5Le terme « culture » bénéficiant d’une polysémie hyperbolique qui favorise sa puissance d’imprégnation, les démocraties libérales paraissent toutes touchées à divers degrés par une « poussée des identités culturelles », un phénomène qui met en question l’existence d’États-nations idéologiquement intégrés, jusque dans les années 1970, autour d’une concordance entre politique, culture et économie. L’entrée en crise de cette triple articulation sous les effets conjugués d’un affaiblissement des institutions collectives (écoles, syndicats, partis, églises), d’une globalisation de l’économie ainsi que d’une occultation de la question sociale s’est effectuée en concomitance avec l’affirmation d’une « diversité culturelle et identitaire » qui présente des facettes multiples : « Minorités nationales, peuples indigènes, minorités religieuses, populations issues des migrations, minorités sexuelles et “comportementales”, minorités “racisées”, (…) constituent autant d’espaces intermédiaires entre l’individu et la nation abstraite organisée en État » (Martiniello, 1997 : 27). Les revendications de ces groupes apparaissent tout aussi diverses que leur nature, allant de la reconnaissance symbolique à l’autonomie politique, voire la souveraineté par sécession, en passant par la demande de politiques préférentielles et de droits particuliers. Dans quasiment toutes les sociétés contemporaines se pose ainsi l’incontournable problématique de la conciliation entre la diversité culturelle et identitaire d’une part, l’unité politique et la cohésion sociale d’autre part. Ainsi que l’écrit Wieviorka (1996 : 36) :
… replacée dans une perspective internationale et comparative, l’expérience française n’est pas seulement celle d’un pays connaissant la même mutation que d’autres et où, toutes proportions gardées, la poussée des identités particulières demeure un phénomène encore limité. C’est aussi celle d’un pays qu’effraie l’idée même d’une telle poussée, et qui, de façon générale, se sent menacé pour sa place culturelle dans le monde (…).
6C’est dans ce contexte que la remise en cause de l’histoire établie (sur la colonisation, Vichy ou l’immigration), la crise économique et sociale ainsi que la montée d’un nationalisme conservateur radical (porté par le Front national) nourrissent une défiance à l’égard de toute reconnaissance minoritaire, immédiatement taxée de communautarisme, fragmentation, ghettoïsation. Dans cette optique, le repli sur le modèle d’intégration républicaine et la crispation sur une certaine idée de la laïcité incarnée par la stricte séparation entre sphères publique et privée continuent d’incarner le fondement même de la vie collective, toute particularité culturelle ou identitaire ne s’avérant acceptable (selon les libertés fondamentales d’association, de religion ou d’expression) qu’à la condition expresse de ne pas fonder une identité « politique » particulière, reconnue en tant que telle dans l’espace public.

Données fournies ->

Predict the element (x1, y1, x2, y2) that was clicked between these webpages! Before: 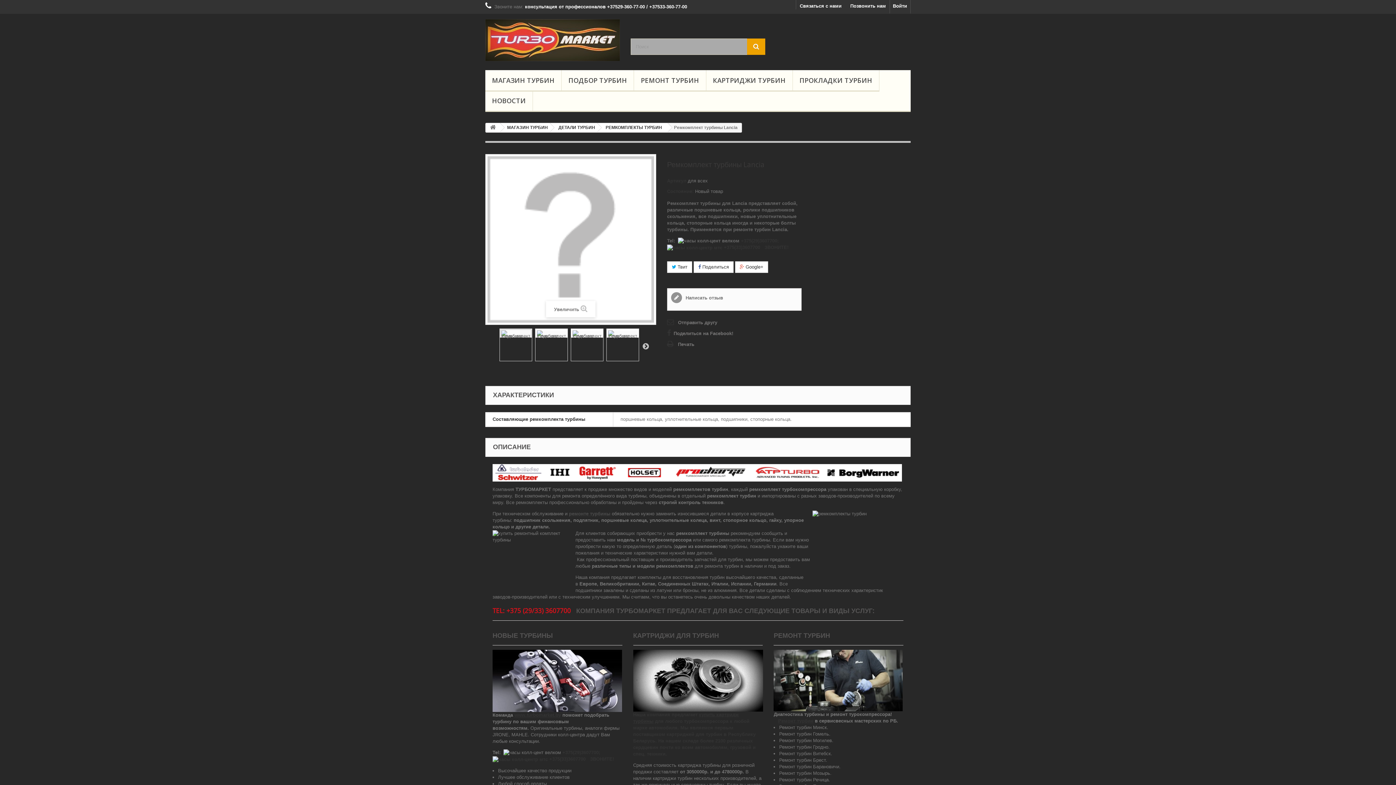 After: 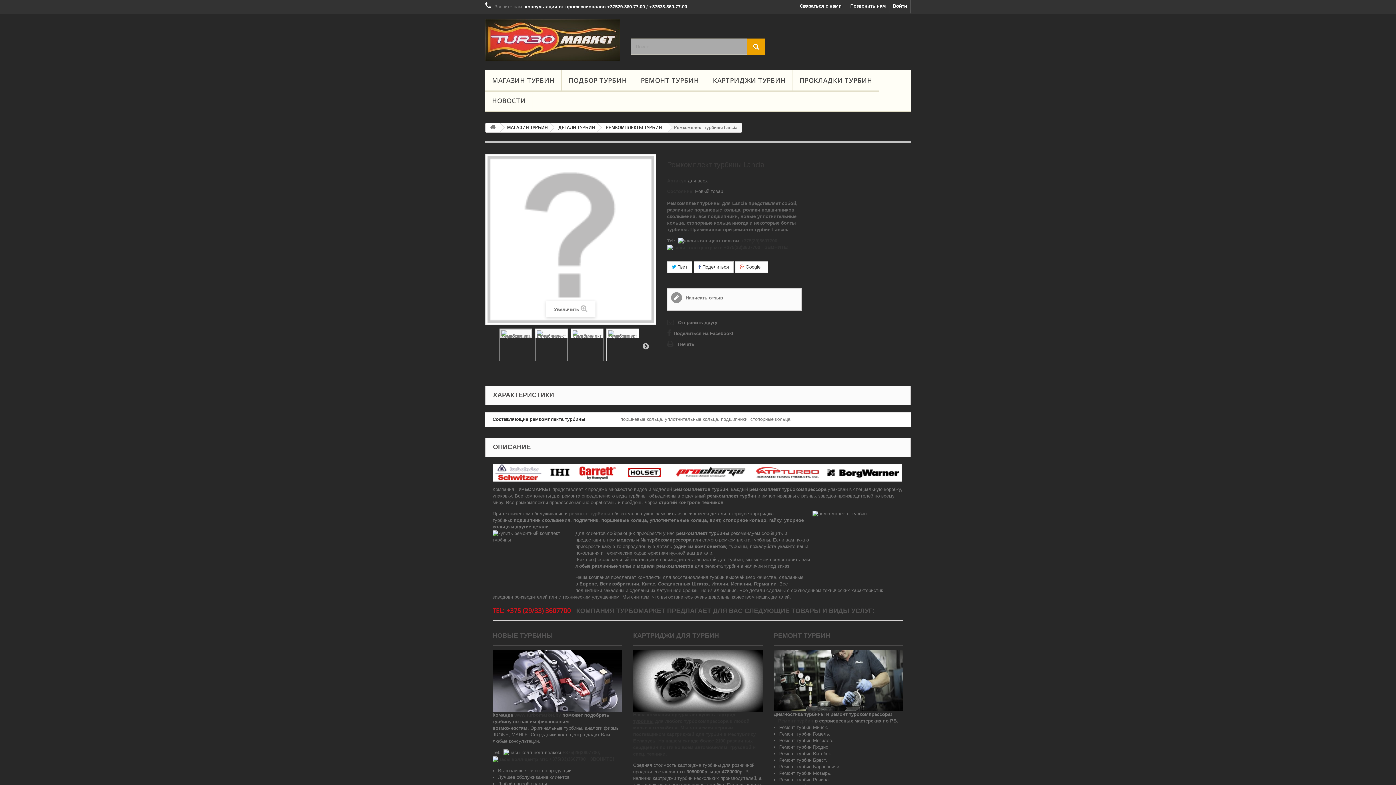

Consignes ->
**A)** D'après le texte source, quelles institutions collectives se sont affaiblies ?
**B)** Indiquez, s'il vous plaît, si chacune de ces affirmations concorde avec le texte source, en répondant par oui ou par non et en citant les mots décisifs : (i) les États-nations étaient idéologiquement intégrés jusque dans les années 1970 ; (ii) le Front national porte un nationalisme conservateur radical ; (iii) les revendications des groupes se limitent à la reconnaissance symbolique.
La liste n'a aucun lien avec le texte source.

Corrigé ->
**A)** Les écoles, les syndicats, les partis et les églises.

**B)**
(i) Oui : « idéologiquement intégrés, jusque dans les années 1970, autour d’une concordance entre politique, culture et économie ».
(ii) Oui : « la montée d’un nationalisme conservateur radical (porté par le Front national) ».
(iii) Non : « allant de la reconnaissance symbolique à l’autonomie politique, voire la souveraineté par sécession ».